Since the Stanford hospitals are connected—something that’s fairly unique for children’s and adult hospitals in the United States—Kelly’s doctors were able to meet easily and regularly to discuss the best next steps for her care. Each member of the large team of experts contributed to creating an optimal care plan by looking at Kelly’s condition from every possible angle—as a pregnant woman and as a woman with a serious heart condition—and considering and preparing for every possible scenario.

“When a woman gets pregnant, her body changes to handle more blood volume, influenced by an influx of many hormones, which makes the heart work harder. Moreover, during late-stage pregnancy, the uterus can press on major blood vessels, so anyone pregnant with a heart condition is especially vulnerable,” Dr. Bianco says.

On Kelly’s delivery day, a large team of nearly 50 doctors and nurses gathered in the delivery room to support her, including obstetricians, high-risk maternal-fetal medicine specialists, an adult cardiovascular surgeon, a cardiac anesthesiologist, an obstetric anesthesiologist, neonatologists, and the ECMO (mechanical circulatory support) team in case her heart should fail during delivery.

The collective team had done its job—Kelly’s heart withstood the extra strain it needed to endure labor and delivery, and she gave birth to a healthy baby boy, Ethan.

“I was very stressed and scared, but the doctors took really good care of me,” Kelly says. “It was such a big team, but they worked together really well. They watched me very closely.” 

Kelly played a major role in her good outcome. She faithfully followed her doctors’ guidelines to keep herself healthy, like staying close to home, taking slow walks, and administering blood thinners daily.

A heart surgery following a successful delivery

Kelly needed a heart surgery to repair her failing heart valve, but she couldn’t have it while pregnant. Once she regained her strength, she underwent open-heart surgery at Stanford Health Care, almost exactly a year after Ethan’s birth. Joseph Woo, MD, chair of cardiothoracic surgery, replaced her valve, and she has been feeling great ever since.

“After I recovered from surgery, I felt so much energy and I was able to do any activity I wanted, without limitations,” Kelly says. “I couldn’t believe how strong I felt!”

Chong family

Baby number two, a polar opposite experience

Kelly never dreamed she would have one child, let alone two. When her Stanford doctors told her she could have as many kids as she wanted after her heart surgery, she was thrilled and decided to have another. She worked out regularly and ate well so that she could go into pregnancy feeling strong. Close to a year after her heart surgery, she and Brian celebrated the good news that she was once again pregnant, this time with a girl.
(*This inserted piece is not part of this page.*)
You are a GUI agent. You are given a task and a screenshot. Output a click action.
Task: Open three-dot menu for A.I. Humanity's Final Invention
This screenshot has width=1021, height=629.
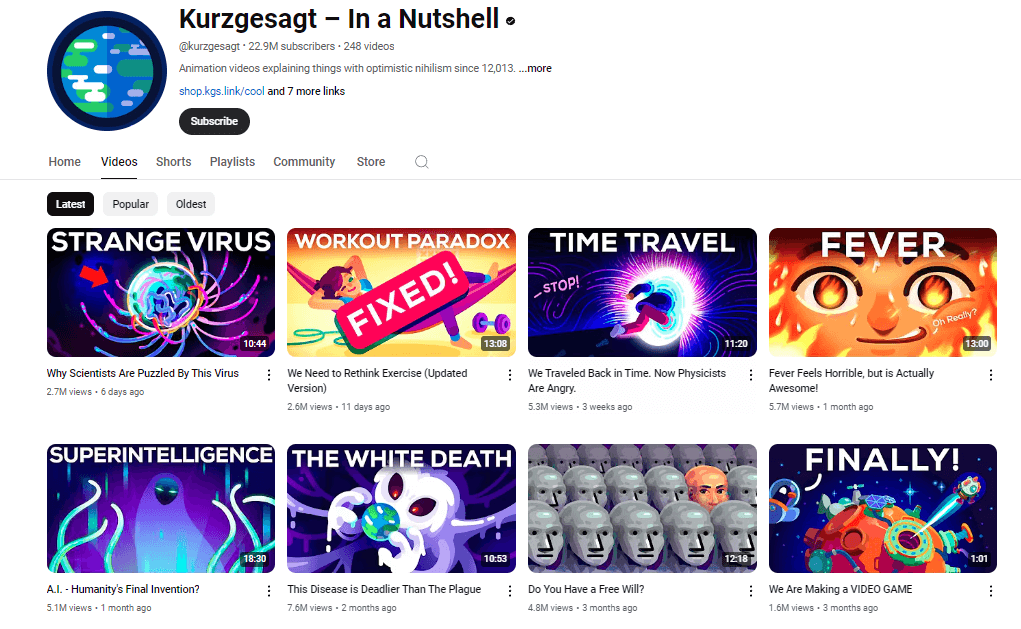click(268, 591)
“Kelly kept a positive attitude despite her worries throughout the first pregnancy, and during the second she was nervous, but trusting and resilient,” Dr. Khandelwal says.

Kelly holding Victoria

Kelly couldn’t believe the difference the second time around. All she heard was good news from her doctors. The Pregnancy Heart Program, in collaboration with the adult cardiology program, kept tabs on her health and her heart, which didn’t present any concerns. To make care convenient for Kelly and to help minimize the risk of her getting infected with the SARS-CoV-2 virus, Dr. Bianco conducted telehealth visits, and she collaborated closely with Kelly’s local doctors to ensure her good health between appointments.

Kelly was rewarded for her diligence with a healthy baby girl, Victoria, in late 2021.    

“With Ethan, I was worried that I might die, but with Victoria, I had a low-risk pregnancy and birth, which was such a joy,” she says. 

Baby Victoria embodies her mother’s newfound energy and appreciation for life. At close to 4 months old, she rarely cries. She’s always smiling, babbling, and laughing at the antics of her big brother, Ethan, who loves to play hide-and-seek. Kelly and Brian are extremely grateful for the exceptional care that completed their family.

“I’m like a new person! It feels absolutely amazing to have energy to care for my children, do yoga, and do cardio exercise,” Kelly says.

“Kelly is such a warrior. She was willing to do whatever it took to have a good outcome. Knowing that she and her children are thriving means everything to us,” Dr. Bianco concludes.